Researchers evaluated 297,498 adults with community-acquired pneumonia (median age, 68 years; 95% men) who presented to EDs at 117 Veterans Affairs Medical Centers from January 2006 to December 2016. Researchers compared a computerized score of the Pneumonia Severity Index that contained all variables except confusion and pleural effusion score with 10 novel models that incorporated additional patient factors.
The primary outcome was all-cause mortality within 30 days of the initial ED visit. Secondary outcomes included hospitalization within 24 hours of the initial ED visit and 7-day secondary hospitalization within 7 days of discharge from the ED.
The median Pneumonia Severity Index score was 86. Sixty percent of patients were hospitalized. The 30-day all-cause mortality rate was 6.6%. In addition, 7% of 179,682 patients initially treated and discharged from the ED returned with secondary hospitalization within 7 days.
Seven percent of the 297,498 encounters resulted in death within 30 days of the initial ED visit.
Performance of the models increased with greater complexity of the models and increased number of variables. The area under the curve (AUC) for predicting 30-day mortality was 0.77 for the computerized Pneumonia Severity Index model. High performance was also observed among models limited to age, sex and physiologic variables.

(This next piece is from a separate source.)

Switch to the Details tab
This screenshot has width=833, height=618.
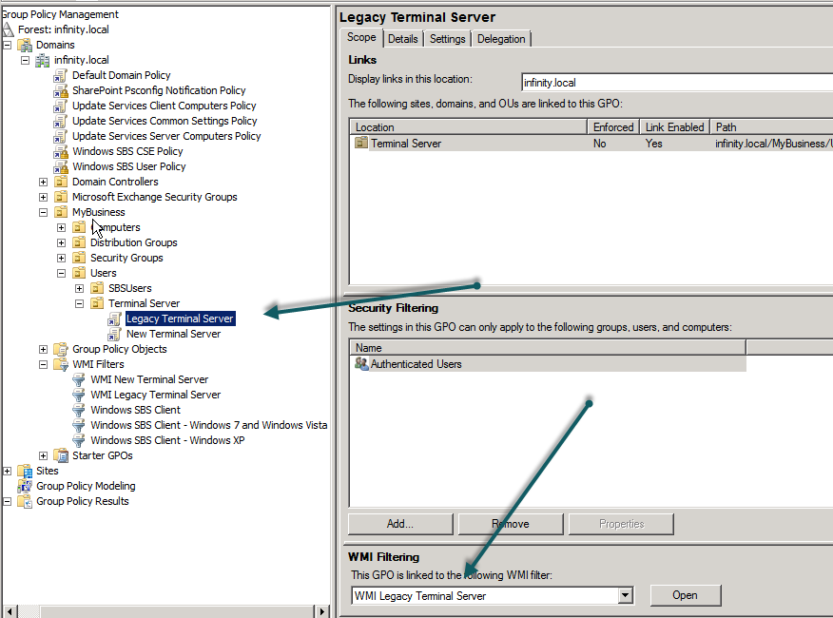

With a Pneumonia Severity Index score threshold of 970 and a mortality risk cutoff of < 2.7%, the computerized Pneumonia Severity Index score identified 31% of all patients who had a lower risk for all-cause mortality, while the boosted decision-tree algorithm machine learning Pneumonia Severity Index model using the Extreme Gradient Boosting algorithm with age, six and 26 other physiologic factors identified 53% of all patients as lower risk and the same boosted machine learning model with all 69 variables identified 56% of all patients as low risk, according to the results. The models determined similar rates of mortality, hospitalization and 7-day secondary hospitalization.
“As our health care systems advance, so do the ways we conceptualize illness severity. The advantage of the original [pneumonia severity index] is that it is familiar, well-
validated heuristic that provides consistency that can reduce inequities and unwarranted variation despite increasing information and the demands placed on clinicians,” the researchers wrote. “The disadvantage is that it is both burdensome and oversimplified: clinicians take far more features into consideration when assessing illness severity and the amount of clinical data that can be accommodated — with the help of computers — has increased.”